Paper Walls: How Federal Employment and Municipal Planning Enforced Racial Inequality
This post examines how racial inequality in the United States was systematically enforced through official records rather than overt violence alone. By analyzing federal employment files and municipal planning and zoning documents, it reveals how segregation, job exclusion, and neighborhood destruction were quietly implemented through policy and paperwork. Grounded in archival evidence, Paper Walls shows how discrimination was designed, documented, and preserved within government systems whose records still
1/27/20261 min read


Paper Walls: How Federal Employment and Municipal Planning Enforced Racial Inequality
Throughout the 20th century, racial inequality in the United States was not maintained solely through violence or social custom—it was administered through paperwork.

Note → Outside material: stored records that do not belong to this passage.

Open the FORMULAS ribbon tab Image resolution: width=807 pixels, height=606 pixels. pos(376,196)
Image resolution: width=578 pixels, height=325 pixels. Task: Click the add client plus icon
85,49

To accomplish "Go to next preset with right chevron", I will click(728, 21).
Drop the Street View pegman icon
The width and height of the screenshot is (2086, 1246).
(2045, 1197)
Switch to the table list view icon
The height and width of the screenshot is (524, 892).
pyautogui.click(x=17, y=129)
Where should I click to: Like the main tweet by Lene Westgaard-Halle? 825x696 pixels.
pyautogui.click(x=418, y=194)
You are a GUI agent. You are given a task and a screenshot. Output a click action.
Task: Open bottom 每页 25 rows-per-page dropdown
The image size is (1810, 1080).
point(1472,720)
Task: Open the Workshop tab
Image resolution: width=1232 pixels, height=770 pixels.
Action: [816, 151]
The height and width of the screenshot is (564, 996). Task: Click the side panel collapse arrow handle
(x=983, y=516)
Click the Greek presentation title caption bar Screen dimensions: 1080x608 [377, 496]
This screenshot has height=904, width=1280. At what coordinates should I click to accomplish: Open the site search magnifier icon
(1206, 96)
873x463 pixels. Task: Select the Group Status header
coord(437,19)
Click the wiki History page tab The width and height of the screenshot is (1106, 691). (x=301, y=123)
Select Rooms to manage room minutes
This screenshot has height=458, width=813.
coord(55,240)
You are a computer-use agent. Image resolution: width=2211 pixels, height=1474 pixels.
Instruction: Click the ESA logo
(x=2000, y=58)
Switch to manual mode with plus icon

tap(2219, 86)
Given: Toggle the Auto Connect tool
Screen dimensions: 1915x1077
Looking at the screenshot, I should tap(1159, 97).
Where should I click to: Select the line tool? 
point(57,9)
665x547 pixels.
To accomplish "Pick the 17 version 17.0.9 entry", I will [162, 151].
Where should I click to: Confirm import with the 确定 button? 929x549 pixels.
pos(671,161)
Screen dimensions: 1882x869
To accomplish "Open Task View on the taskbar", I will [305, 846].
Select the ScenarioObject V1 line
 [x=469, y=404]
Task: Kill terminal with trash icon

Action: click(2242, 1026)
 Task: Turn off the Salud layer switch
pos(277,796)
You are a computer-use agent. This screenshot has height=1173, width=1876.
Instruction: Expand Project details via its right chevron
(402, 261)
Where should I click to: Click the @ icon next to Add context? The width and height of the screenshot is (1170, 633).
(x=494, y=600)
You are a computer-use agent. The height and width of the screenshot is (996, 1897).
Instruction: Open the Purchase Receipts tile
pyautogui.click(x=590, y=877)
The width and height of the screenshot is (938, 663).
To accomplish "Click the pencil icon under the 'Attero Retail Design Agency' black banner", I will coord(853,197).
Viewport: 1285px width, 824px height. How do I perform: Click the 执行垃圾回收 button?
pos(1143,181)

Two of the most powerful tools were federal employment systems and municipal planning and zoning files, both of which left extensive documentary trails that can still be examined today.
Federal employment and agency records reveal that many government institutions quietly enforced racial hierarchy. Agencies such as the U.S. Postal Service, Civil Service Commission, and various New Deal–era programs maintained segregated workspaces, limited promotion opportunities, and assigned Black workers to the most dangerous or lowest-paid roles. These practices were often justified as “local discretion” and recorded in personnel files, internal memos, and union agreements—documents now housed in the National Archives.
At the city level, municipal planning and zoning files were used to reshape neighborhoods along racial lines. Urban renewal plans, highway construction maps, and zoning ordinances show that Black neighborhoods were frequently labeled “blighted” and targeted for demolition. Highways, civic centers, and industrial zones were routed directly through thriving Black communities, displacing residents and erasing generational wealth. Planning commission minutes and redevelopment maps confirm these decisions were deliberate, not incidental.
Together, these records expose a system where inequality was enforced not only by prejudice, but by policy. The evidence remains in federal archives, city halls, and planning offices—quiet proof that discrimination was designed, approved, and filed away.